Benfica Tak Ingin Gagal Lagi
Kekalahan dari Chelsea pada final Liga Europa musim lalu di Stadion Amsterdam Arena, masih membekas di pemain-pemain Benfica. Klub kebanggaan Lisbon, Portugal itu kini berpeluang membayar kegagalan musim lalu, saat meladeni Sevilla.
“Selama akhir tahun lalu, kami melakukan hal yang setidaknya sama seperti musim lalu, agar mampu lolos ke final. Sekarang, kami sudah berada di final,” kata Pelatih Benfica, Jorge Jesus, seperti dilansir UEFA.

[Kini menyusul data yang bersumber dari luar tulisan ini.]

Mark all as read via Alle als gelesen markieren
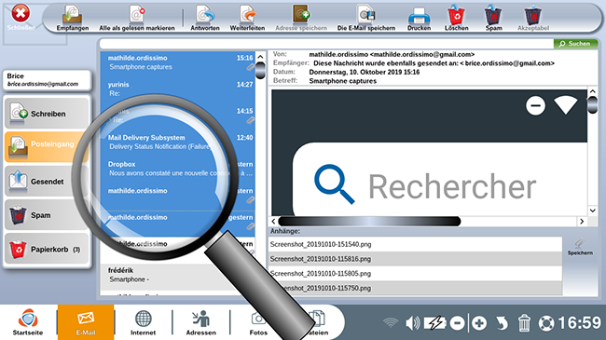Image resolution: width=606 pixels, height=340 pixels. tap(137, 18)
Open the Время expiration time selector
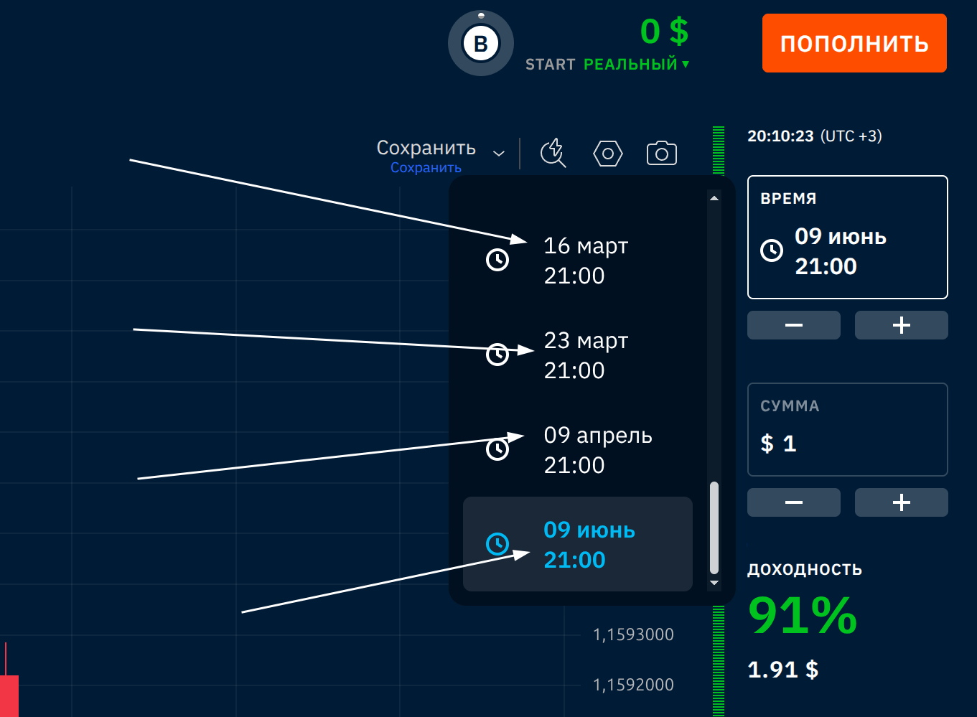 tap(847, 237)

“Kami pernah berada di sini sebelumnya, dan kini kami lebih kuat dari segi pengalaman. Kami berharap dari hal itu,” tambah pria 59 tahun.
Jika melihat dari sejarah, Benfica jelas kalah dari Sevilla. As Aguias pernah dua kali lolos ke final Liga Europa (dulu Piala UEFA), yakni pada 1982-1983 dan 2012-13.
Pada final pertama, Benfica dikalahkan Anderlecht dengan agregat 1-2. Pada final pertama Benfica kalah 0-1 di Stadion Heysel. Pada final kedua, Benfica hanya mampu bermain imbang 1-1 di Estadio da Luz. Sedangkan musim lalu, Benfica keok dari Chelsea.
Dari kubu lawan, catatan sejarah Sevilla lebih mentereng. Dari final musim 2005-2006 dan 2006-2007, Sevilla selalu ke luar sebagai juara. Pada 2005-2006, Sevilla mengalahkan Middlesbrough 4-0 di Stadion Jose Alvalade, Lisbon. Sedangkan pada 2006-2007, Los Nervionenses menaklukkan Espanyol melalui drama adu penalti.
Namun, Jesus optimistis, Benfica bisa mematahkan catatan kemenangan Sevilla di final, sekaligus membuat sejarah baru untuk Benfica.
“Sevilla memiliki sejarah dalam kompetisi ini. Hal itu akan terpecahkan pada suatu hari nanti. Kenapa tidak kita pecahkan saja di sini, di Turin?” ujar Jesus setengah beretorika.